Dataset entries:
━━━

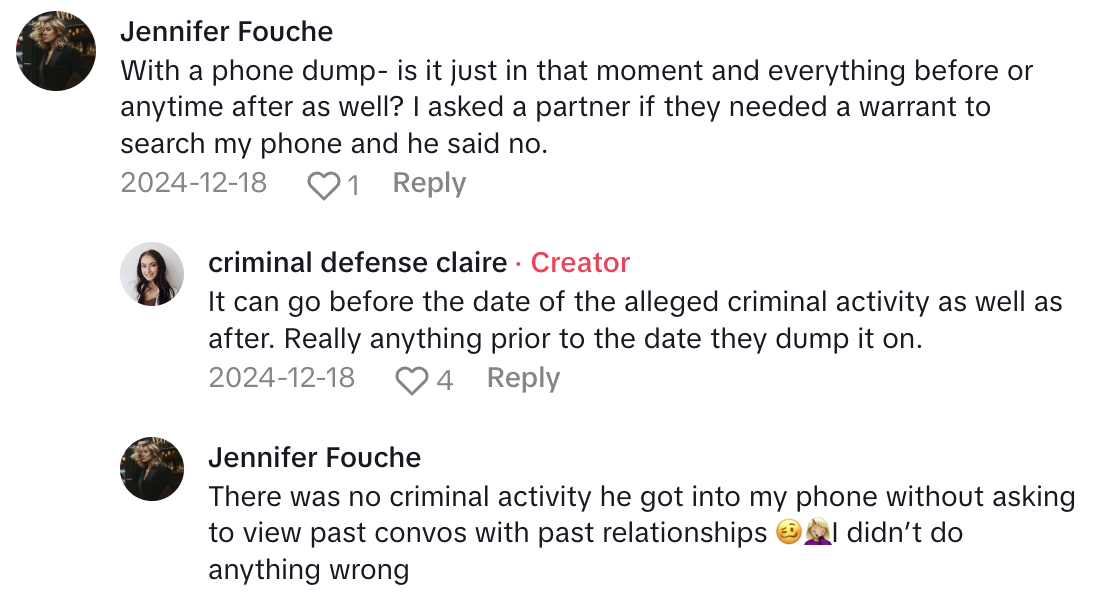The width and height of the screenshot is (1100, 594).
Task: Reply to Jennifer Fouche's top comment
Action: point(429,184)
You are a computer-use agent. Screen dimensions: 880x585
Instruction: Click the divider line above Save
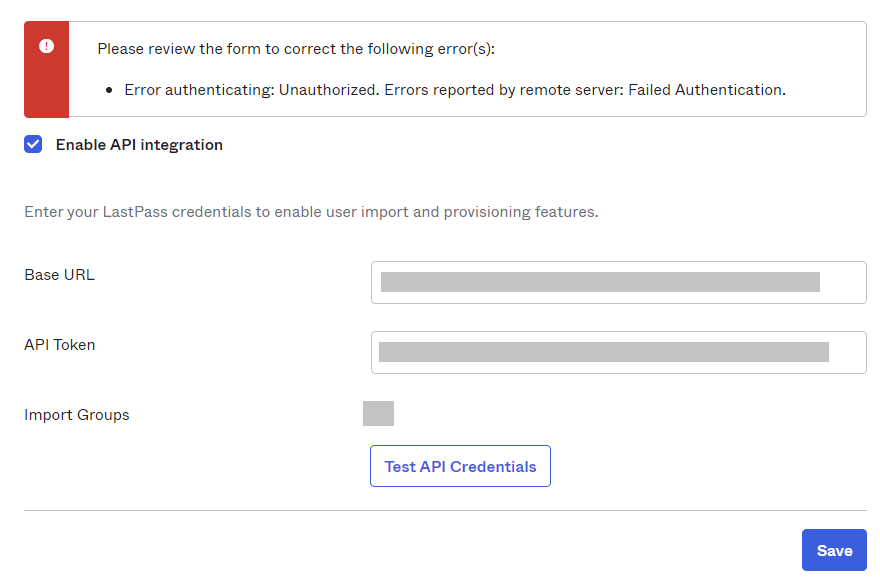pyautogui.click(x=445, y=511)

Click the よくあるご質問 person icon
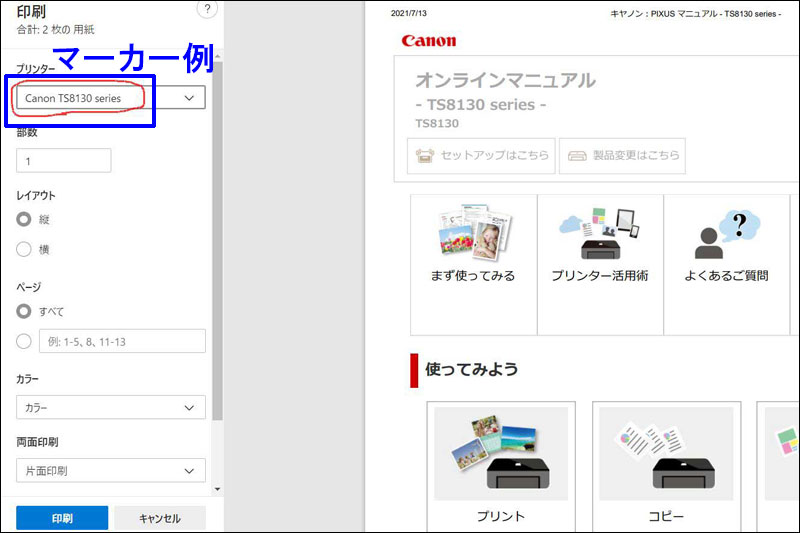[x=726, y=234]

━━━

YOUR OBJECTIVE: Take the line that contains "Instruction: Click the" and every line after it to the end of the records above; quote them exactly, leaving out the pictures.

EXERCISE OUTPUT:
Instruction: Click the divider line above Save
pyautogui.click(x=445, y=511)

Click the よくあるご質問 person icon
[x=726, y=234]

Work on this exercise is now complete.